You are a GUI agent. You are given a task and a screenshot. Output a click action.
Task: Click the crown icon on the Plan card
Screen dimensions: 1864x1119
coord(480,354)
==
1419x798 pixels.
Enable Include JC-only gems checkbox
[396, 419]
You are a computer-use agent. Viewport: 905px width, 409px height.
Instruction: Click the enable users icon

Task prompt => In the entries above, some lines hold the string "agent". Copy each of them.

Response below =>
You are a GUI agent. You are given a task and a screenshot. Output a click action.
You are a computer-use agent. Viewport: 905px width, 409px height.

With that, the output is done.